How Can a Female Have an X-Linked Disease?
How Can a Female Have an X-Linked Disease?
ABSTRACT & COMMENTARY
Synopsis: A female presented with clinical and genetic features of the Wiskott-Aldrich Syndrome, which is usually transmitted as an X-linked genetic trait. Genetic studies showed that this female was heterozygous for the W-A gene but had non-random inactivation of her X chromosomes due to a second mutation.
Source: Parolini O, X-linked Wiskott-Aldrich Syndrome in a girl. N Engl J Med 1998;338:291-295.
The wiskott-aldrich (w-a) syndrome is a rare genetic disorder characterized by thrombocytopenia, eczema, and immunologic abnormalities. The disease is caused by mutations on the X chromosome that are responsible for the synthesis of the Wiskott-Aldrich protein (WASP).

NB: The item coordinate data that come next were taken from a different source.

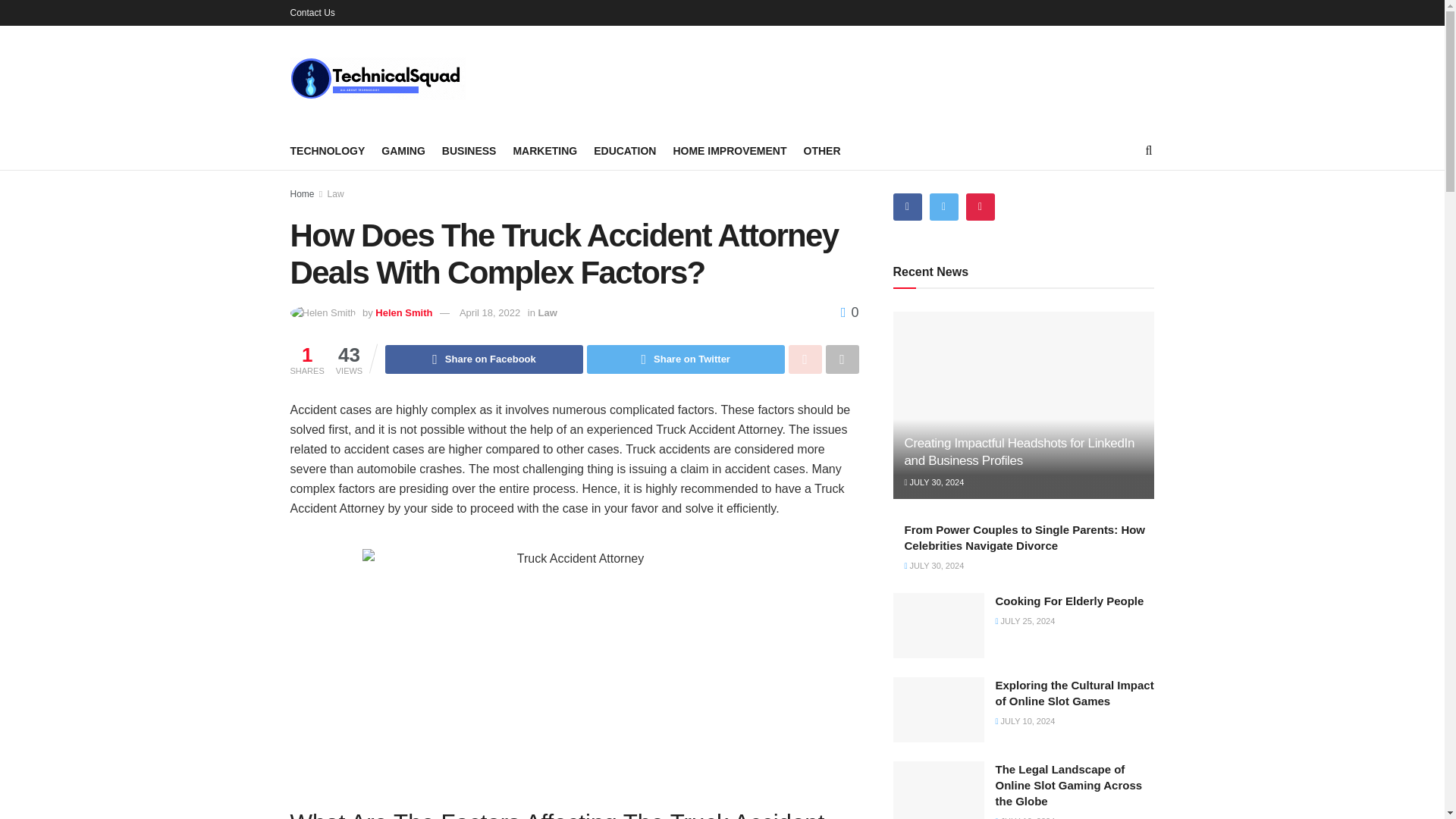
MARKETING (544, 150)
OTHER (822, 150)
EDUCATION (625, 150)
Contact Us (311, 12)
GAMING (403, 150)
TECHNOLOGY (327, 150)
HOME IMPROVEMENT (729, 150)
BUSINESS (469, 150)
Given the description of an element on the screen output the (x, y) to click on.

Female carriers of X-linked disorders usually have no clinical symptoms because random inactivation of their X chromosomes (lyonization) leads to a roughly 50/50 mixture of cells with normal or abnormal X chromosomes. In W-A Syndrome, after lyonization, there is a positive selection for hematopoietic cells that contain the normal gene, so the descendent lymphoid and hematopoietic cells are normal.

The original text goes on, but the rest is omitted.